Nuestros personajes principales siguen siendo la princesa, ahora reina, Gwenn, Artuto y Lancelot, estos tres personajes serán muy importantes en el transcurso de la novela, tanto juntos como separados, puesto que cada uno tiene una relación independiente con los otros dos, porque entre ambos van a surgir tiras y aflojas que harán la novela mucho más amena.
Pero no solo tendremos a los personajes de la primera novela, también conoceremos a nuevos personajes, como Perceval o los pictos, cada uno con una misión diferente dentro de la novela.
El tema principal es mantener la nueva Britannia y recuperar a Excalibur de las manos de Dyennu, para ello Arturo tendrá que elegir si pasar su tiempo con Gwenn o aprovechar todo lo que tiene para descifrar el código de Britannia y hacerla invencible.
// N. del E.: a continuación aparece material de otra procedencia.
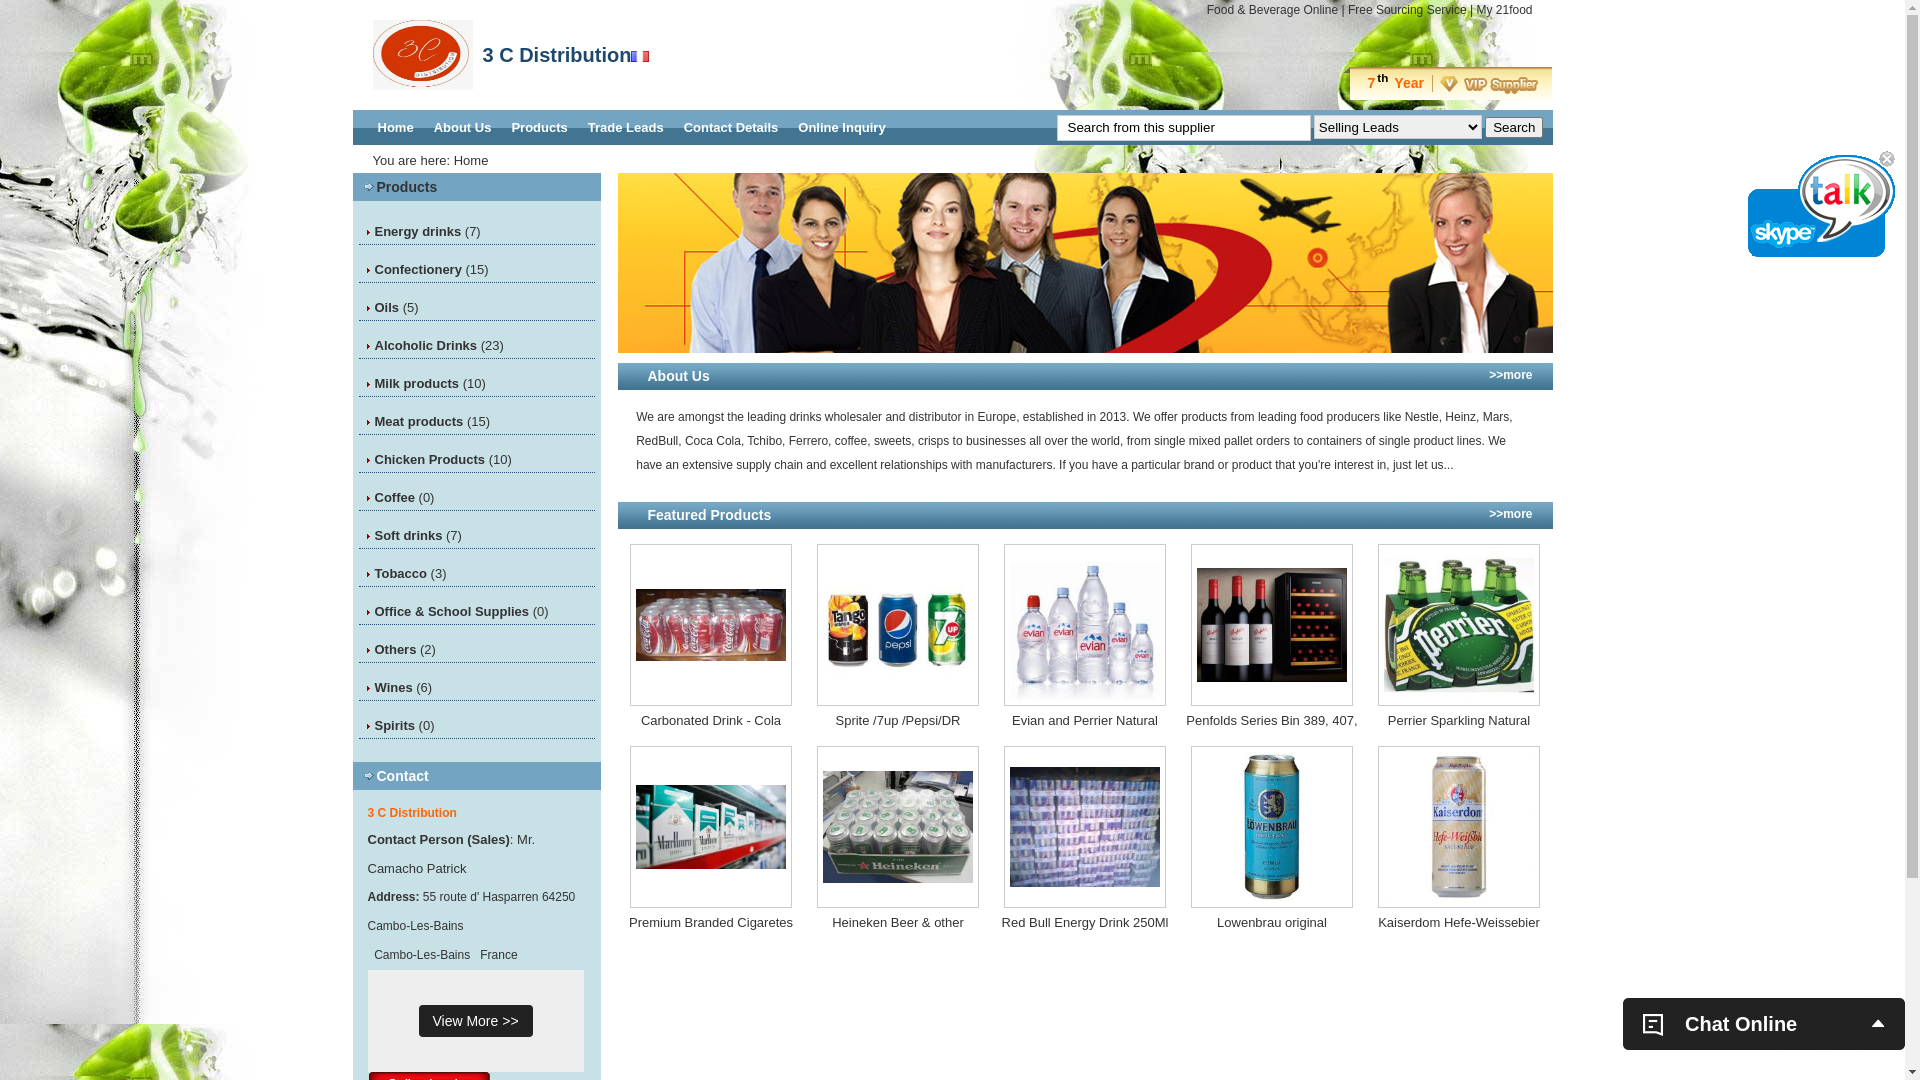  What do you see at coordinates (459, 610) in the screenshot?
I see `'Office & School Supplies (0)'` at bounding box center [459, 610].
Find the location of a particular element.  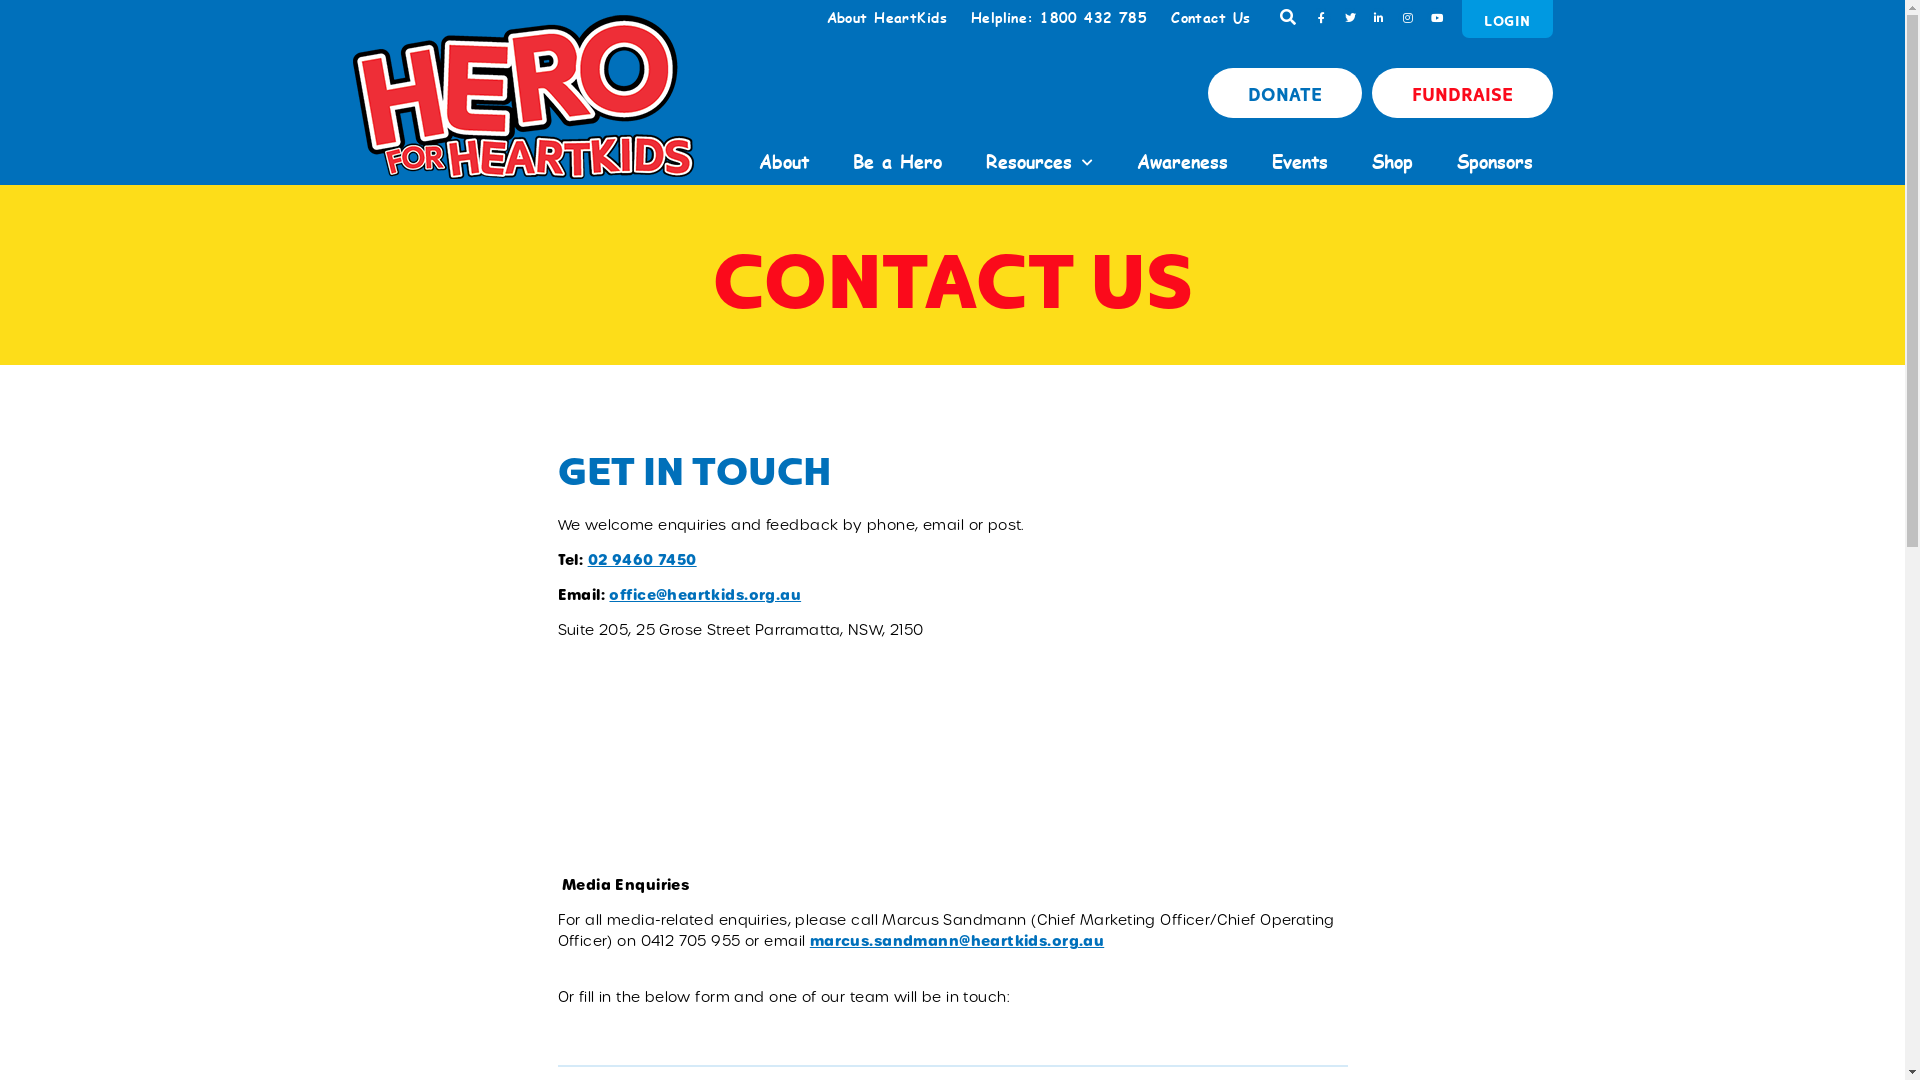

'DONATE' is located at coordinates (1285, 92).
Mientras este tema sucede hay otros tantos que se enlazan con él, entre ellos la búsqueda del elegido para encontrar el Grial, el amor entre los diversos personajes y sobre todo la lucha de Gwenn y Lancelot.
En cuanto a la pluma de los autores, puedo decir que sigue teniendo ese detallismo que cautiva, pero en determinados momentos se hace necesario y no se utiliza, como cuando se describe el velo de Britannia, vuelvo a notar que hacen falta más explicaciones y detalles para lograr que el lector lo pueda comprender casi tanto como Arturo.
Al fin puedo decir que la novela, de verdad, me consigue enganchar más que la primera, sobre todo por lo que ocurre entre Gwenn y Lance, dos personajes que sin duda van a tener mucho movimiento en esta novela y en las siguientes (o eso espero).
Me ha gustado que se haya explicado más sobre el velo y Britannia, porque ahora entiendo un poco mejor lo que es, mientras que en la primera entrega de la saga me quede patidifusa, algunas de esas explicaciones me han hecho ver el velo como el código HTML de nuestros blogs o similar.
No todo son puntos buenos, esta vez he notado algunas situaciones forzadas o partes de la historia, entre ellas lo que ocurre entre la dama del bosque e Yvain, puesto que se hubiera podido evitar su desenlace de otra forma y aunque sé que es para darle un poco más de dramatismo me hubiera gustado evitarlo.
Otro punto en contra, es la rapidez con la que se ha contado la historia entre los pictos y Britannia y sobre todo la rapidez en la que transcurre el resto de momentos entre ambos, me hubiera gustado que se hubiera extendido más, aunque hubiera seguido en la siguiente entrega, porque ahora ha dado la sensación como que los autores han querido cerrar ese frente a prisas y corriendo, y la verdad pienso que de ahí se hubiera podido sacar mucho más jugo.
Algo que sí que quiero destacar y que me ha gustado aunque haya aparecido poco son los personajes del otro lado, del Sith, Chrétien es un personaje peculiar y que parece demente pero en sus palabras hay certeza sobre el futuro y/o pasado de los personajes que aparecen en Britannia.
Dentro del propio Sith conoceremos a Beatrice, quien tiene a su amor al otro lado del muro, esto me ha recordado muchísimo a Dante en “Divina comedia” cuando él se encuentra de camino a encontrar a su amada Beatrice, a quien ama a pesar de estar en otro mundo.

 

Frases
– No comprende que, cuando se ha conocido un amor como el que yo he vivido, conformarse con menos resulta imposible.
– El único camino es el del amor y nadie puede recorrerlo en vuestro nombre.
– Es más fácil ver desde fuera cuando se trata de sentimientos tan indomables como los tuyos.